Dennis hears his brothers’ stories and knows he could soon face similar challenges.

At Jackson Memorial Hospital in Miami, where he works, COVID-19 patients were initially only treated by attending physicians, with residents left back to conserve scarce personal protective equipment. That’s changed now that coronavirus patients are the majority, Dennis says.

Anxiety is surging. A few medical workers – including one fellow resident – have tested positive for the virus, Dennis says. Doctors wear protective gear at all times. 

“We’re introducing ourselves to each other because we can’t see who’s behind the mask,” he says.

Some colleagues, he says, are considering covering patients with garbage bags during intubations, cutting holes for their mouths, in hopes it might help stop the spread of infections.

“Everyone is worried if we’re safe,” he says.

The twins’ mother, Linda D’Urso, shares that fear. She tears up in a phone interview as she says, “I think they need a big hug right about now.”

Linda worries for their mental health, too. “They’re going to wind up with PTSD,” she says.

James, 68, knows the risks on a personal level but also understands the drive to save patients. He recalled a story from 20 years ago, when he put his uncovered face inches from a man with meningococcemia, a potentially fatal infectious disease.

“I needed vital information before he passed out,” says James, who was misted with the man’s saliva, then immediately took an antibiotic. He escaped infection.

TELLING STORIES

James, who primarily worked nights, didn’t intend to kindle his sons’ passions all those years ago, spinning stories after his shift as they prepared for school.

“I’ve seen too many people follow their father’s footsteps,” he says, “when it wasn’t the right career.”

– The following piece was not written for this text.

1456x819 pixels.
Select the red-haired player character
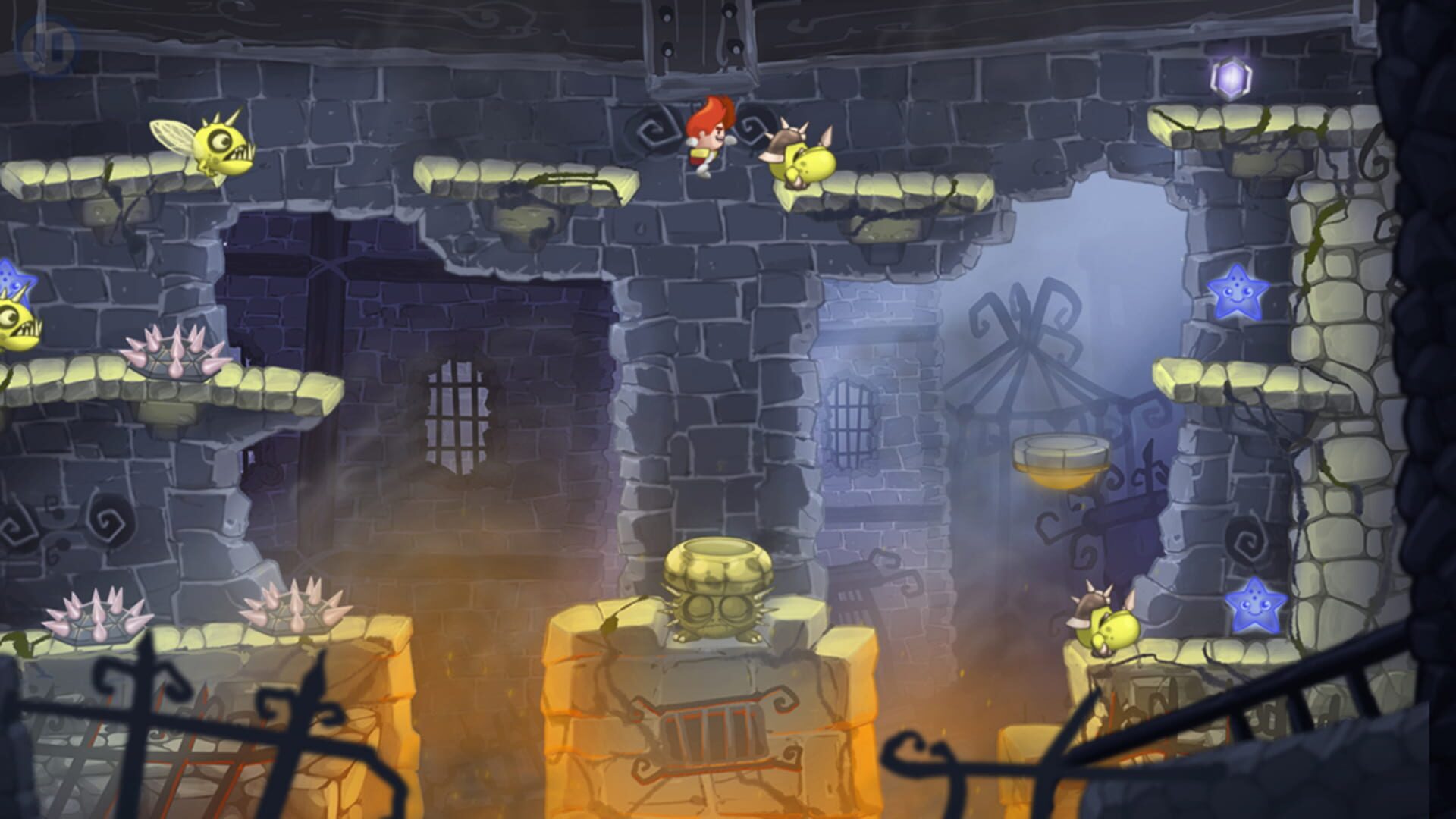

As their interest deepened, James made sure to mention the lives he couldn’t save, the frustration of incompetent colleagues. On drives home, he would see construction crews tell his boys they might consider a career in construction or another trade.

“Electricians and plumbers do pretty well,” he recalls telling them. 

But he understands why his sons chose medicine.

“For something challenging,” he says, “you can’t beat the ER.” 

Now, he enjoys the camaraderie. He likes second-guessing his boys when they tell him how they treat sick patients. He says he’s impressed with how much they learned in medical school; his sons say they’re impressed with how much he remembers.

James knows his sons are taking risks. It makes him recall a game Michael and Dennis used to play as children, climbing part-ways up the staircase and jumping off, each brother trying to leap from the greater height.

“In one way, you want to hold them back, because it’s dangerous,” he says. “But in another way you don’t, because you want them to be adventurous in life. 

“Together,” he says, “they’ve done things they wouldn’t have done alone.”